[Stored data]
---+---

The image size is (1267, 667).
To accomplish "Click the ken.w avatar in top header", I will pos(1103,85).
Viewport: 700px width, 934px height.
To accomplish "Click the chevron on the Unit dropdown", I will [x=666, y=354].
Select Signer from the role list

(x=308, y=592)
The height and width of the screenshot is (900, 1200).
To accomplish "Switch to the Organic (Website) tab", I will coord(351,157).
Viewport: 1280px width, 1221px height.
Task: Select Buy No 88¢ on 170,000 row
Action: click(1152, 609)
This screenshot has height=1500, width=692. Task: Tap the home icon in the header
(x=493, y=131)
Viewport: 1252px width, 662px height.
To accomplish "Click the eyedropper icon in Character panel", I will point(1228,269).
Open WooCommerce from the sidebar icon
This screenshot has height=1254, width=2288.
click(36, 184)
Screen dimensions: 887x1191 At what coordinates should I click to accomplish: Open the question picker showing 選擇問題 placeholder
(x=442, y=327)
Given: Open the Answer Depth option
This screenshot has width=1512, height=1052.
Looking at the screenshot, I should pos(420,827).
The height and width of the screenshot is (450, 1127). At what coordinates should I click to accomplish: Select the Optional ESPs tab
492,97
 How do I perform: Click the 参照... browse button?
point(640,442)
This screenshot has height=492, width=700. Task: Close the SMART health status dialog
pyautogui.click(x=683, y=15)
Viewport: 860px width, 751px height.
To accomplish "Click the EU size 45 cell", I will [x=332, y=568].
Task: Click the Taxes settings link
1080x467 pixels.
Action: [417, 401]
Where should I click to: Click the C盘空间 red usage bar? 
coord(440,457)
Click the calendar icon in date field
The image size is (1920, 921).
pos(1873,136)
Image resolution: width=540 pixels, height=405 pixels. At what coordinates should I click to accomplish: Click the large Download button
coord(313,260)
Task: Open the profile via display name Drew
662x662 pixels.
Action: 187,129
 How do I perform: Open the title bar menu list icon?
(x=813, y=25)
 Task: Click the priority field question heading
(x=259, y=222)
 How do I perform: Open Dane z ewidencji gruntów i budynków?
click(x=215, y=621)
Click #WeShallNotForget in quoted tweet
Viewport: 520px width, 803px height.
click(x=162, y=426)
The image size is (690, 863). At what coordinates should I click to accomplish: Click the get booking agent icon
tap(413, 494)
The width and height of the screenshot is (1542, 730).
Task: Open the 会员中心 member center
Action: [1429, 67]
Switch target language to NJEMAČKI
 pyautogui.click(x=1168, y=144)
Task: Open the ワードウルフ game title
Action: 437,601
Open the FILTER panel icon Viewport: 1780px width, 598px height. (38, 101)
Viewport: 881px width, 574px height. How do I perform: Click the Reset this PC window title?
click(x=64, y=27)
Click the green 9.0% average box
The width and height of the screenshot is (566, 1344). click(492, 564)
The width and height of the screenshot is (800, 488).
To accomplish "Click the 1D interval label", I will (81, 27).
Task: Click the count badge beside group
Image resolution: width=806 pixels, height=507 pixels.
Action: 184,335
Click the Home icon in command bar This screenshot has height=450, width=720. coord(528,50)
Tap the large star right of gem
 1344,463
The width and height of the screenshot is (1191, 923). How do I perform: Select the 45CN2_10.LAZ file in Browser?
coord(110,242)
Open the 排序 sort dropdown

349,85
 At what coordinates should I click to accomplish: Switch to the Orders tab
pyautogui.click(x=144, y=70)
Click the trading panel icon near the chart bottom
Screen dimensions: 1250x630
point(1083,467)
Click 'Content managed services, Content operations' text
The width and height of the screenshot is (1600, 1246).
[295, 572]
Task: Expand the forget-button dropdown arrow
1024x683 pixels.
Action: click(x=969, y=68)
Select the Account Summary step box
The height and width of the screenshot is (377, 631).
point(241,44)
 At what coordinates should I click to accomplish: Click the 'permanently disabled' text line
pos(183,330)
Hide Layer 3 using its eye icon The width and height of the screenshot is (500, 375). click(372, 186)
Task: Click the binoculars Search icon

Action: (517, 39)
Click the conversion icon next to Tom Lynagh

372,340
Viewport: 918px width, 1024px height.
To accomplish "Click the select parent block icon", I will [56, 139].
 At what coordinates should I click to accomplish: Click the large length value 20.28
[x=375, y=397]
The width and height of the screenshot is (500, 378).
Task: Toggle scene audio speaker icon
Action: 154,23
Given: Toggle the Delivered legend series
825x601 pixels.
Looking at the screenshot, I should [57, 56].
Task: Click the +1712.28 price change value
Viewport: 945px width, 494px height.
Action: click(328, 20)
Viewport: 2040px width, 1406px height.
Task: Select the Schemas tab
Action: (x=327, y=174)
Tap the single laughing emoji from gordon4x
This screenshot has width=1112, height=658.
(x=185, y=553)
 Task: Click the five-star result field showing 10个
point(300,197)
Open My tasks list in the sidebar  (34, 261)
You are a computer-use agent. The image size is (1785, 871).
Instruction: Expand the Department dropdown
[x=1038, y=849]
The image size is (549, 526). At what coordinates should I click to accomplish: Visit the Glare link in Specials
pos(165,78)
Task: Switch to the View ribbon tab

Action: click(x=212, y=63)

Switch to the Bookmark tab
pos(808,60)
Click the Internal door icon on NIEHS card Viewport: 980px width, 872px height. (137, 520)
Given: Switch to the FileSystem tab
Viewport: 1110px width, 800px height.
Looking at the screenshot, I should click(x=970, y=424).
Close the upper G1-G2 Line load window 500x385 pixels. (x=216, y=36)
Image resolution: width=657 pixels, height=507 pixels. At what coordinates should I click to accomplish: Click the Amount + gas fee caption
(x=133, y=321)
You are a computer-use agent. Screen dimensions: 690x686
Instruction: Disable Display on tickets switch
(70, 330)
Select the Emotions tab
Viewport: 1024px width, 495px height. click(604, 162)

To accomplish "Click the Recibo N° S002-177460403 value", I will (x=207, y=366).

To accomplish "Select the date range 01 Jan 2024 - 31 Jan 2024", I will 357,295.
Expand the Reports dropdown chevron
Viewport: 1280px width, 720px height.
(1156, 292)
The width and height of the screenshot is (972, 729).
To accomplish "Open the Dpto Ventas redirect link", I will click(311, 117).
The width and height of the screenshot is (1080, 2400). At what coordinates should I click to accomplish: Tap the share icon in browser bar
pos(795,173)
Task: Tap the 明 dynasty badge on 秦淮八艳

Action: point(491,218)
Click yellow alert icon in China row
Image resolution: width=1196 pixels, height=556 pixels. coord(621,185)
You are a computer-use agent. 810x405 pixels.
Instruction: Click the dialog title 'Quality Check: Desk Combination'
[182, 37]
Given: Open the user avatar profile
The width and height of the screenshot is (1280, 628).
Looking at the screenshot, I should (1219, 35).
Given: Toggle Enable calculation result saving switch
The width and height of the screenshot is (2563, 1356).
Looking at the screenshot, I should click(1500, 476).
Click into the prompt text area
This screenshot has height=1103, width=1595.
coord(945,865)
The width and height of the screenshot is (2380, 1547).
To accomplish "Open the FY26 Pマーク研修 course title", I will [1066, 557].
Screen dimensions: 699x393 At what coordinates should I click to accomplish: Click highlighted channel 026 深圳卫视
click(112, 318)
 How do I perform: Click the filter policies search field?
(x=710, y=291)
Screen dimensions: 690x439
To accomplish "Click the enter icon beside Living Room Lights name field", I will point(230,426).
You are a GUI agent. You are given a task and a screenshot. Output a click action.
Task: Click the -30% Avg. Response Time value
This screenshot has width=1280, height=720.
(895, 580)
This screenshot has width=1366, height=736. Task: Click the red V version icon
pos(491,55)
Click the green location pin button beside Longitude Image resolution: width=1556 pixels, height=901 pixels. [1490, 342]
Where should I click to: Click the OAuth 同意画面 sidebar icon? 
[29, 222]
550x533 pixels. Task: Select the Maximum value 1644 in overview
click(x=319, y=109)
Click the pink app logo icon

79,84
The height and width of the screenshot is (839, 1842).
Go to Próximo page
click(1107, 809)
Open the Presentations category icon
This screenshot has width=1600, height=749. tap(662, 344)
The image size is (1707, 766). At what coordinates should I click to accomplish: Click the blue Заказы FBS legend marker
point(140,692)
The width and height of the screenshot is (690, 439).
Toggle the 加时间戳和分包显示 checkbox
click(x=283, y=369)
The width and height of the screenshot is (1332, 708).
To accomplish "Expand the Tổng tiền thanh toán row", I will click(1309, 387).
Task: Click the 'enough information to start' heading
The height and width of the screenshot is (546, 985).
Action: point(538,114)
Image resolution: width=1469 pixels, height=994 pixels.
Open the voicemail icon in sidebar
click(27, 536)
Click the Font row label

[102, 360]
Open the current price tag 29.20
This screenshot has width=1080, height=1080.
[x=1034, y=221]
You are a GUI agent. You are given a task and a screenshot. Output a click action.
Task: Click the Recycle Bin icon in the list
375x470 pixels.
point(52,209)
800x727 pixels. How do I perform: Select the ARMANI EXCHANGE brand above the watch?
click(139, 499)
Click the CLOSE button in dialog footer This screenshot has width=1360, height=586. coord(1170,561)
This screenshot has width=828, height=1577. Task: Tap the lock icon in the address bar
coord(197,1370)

---+---

**Exercise:** If a line in the records includes the string "beside", copy it.

**Exercise response:**
Task: Click the count badge beside group
To accomplish "Click the enter icon beside Living Room Lights name field", I will point(230,426).
Click the green location pin button beside Longitude Image resolution: width=1556 pixels, height=901 pixels. [1490, 342]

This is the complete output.